Internal Brain Inspector

  • Graph Model : This must be the bytes file corresponding to the pretrained Tensorflow graph. (You must first drag this file into your Resources folder and then from the Resources folder into the inspector)
  • Graph Scope : If you set a scope while training your TensorFlow model, all your placeholder name will have a prefix. You must specify that prefix here.
  • Batch Size Node Name : If the batch size is one of the inputs of your graph, you must specify the name if the placeholder here. The brain will make the batch size equal to the number of agents connected to the brain automatically.
  • Vector Observation Node Name : If your graph uses a vector observation as an input, you must specify the name if the placeholder here.
  • Recurrent Input Node Name : If your graph uses a recurrent input / memory as input and outputs new recurrent input / memory, you must specify the name if the input placeholder here.
  • Recurrent Output Node Name : If your graph uses a recurrent input / memory as input and outputs new recurrent input / memory, you must specify the name if the output placeholder here.
  • Visual Observation Placeholder Name : If your graph uses observations as input, you must specify it here. Note that the number of observations is equal to the length of Camera Resolutions in the brain parameters.
  • Action Node Name : Specify the name of the placeholder corresponding to the actions of the brain in your graph.
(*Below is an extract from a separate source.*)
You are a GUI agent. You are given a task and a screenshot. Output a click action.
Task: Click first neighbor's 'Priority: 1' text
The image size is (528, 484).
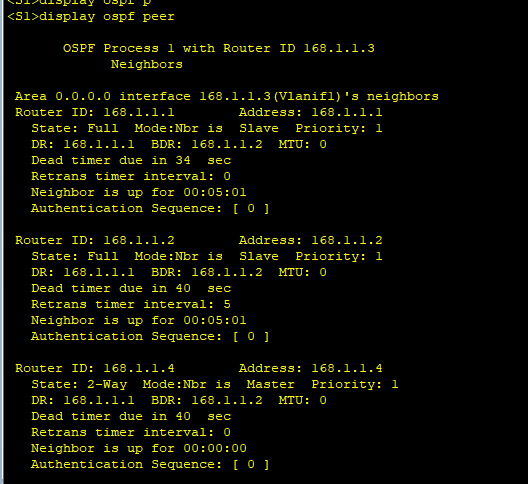(x=339, y=128)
If the action space type is continuous, the output must be a one dimensional tensor of float of length Action Space Size, if the action space type is discrete, the output must be a one dimensional tensor of int of length 1.
  • Graph Placeholder : If your graph takes additional inputs that are fixed (example: noise level) you can specify them here. Note that in your graph, these must correspond to one dimensional tensors of int or float of size 1.
    • Name : Corresponds to the name of the placeholdder.
    • Value Type : Either Integer or Floating Point.
    • Min Value and Max Value : Specify the range of the value here. The value will be sampled from the uniform distribution ranging from Min Value to Max Value inclusive.

Player Brain

Player Brain Inspector

If the action space is discrete, you must map input keys to their corresponding integer values. If the action space is continuous, you must map input keys to their corresponding indices and float values.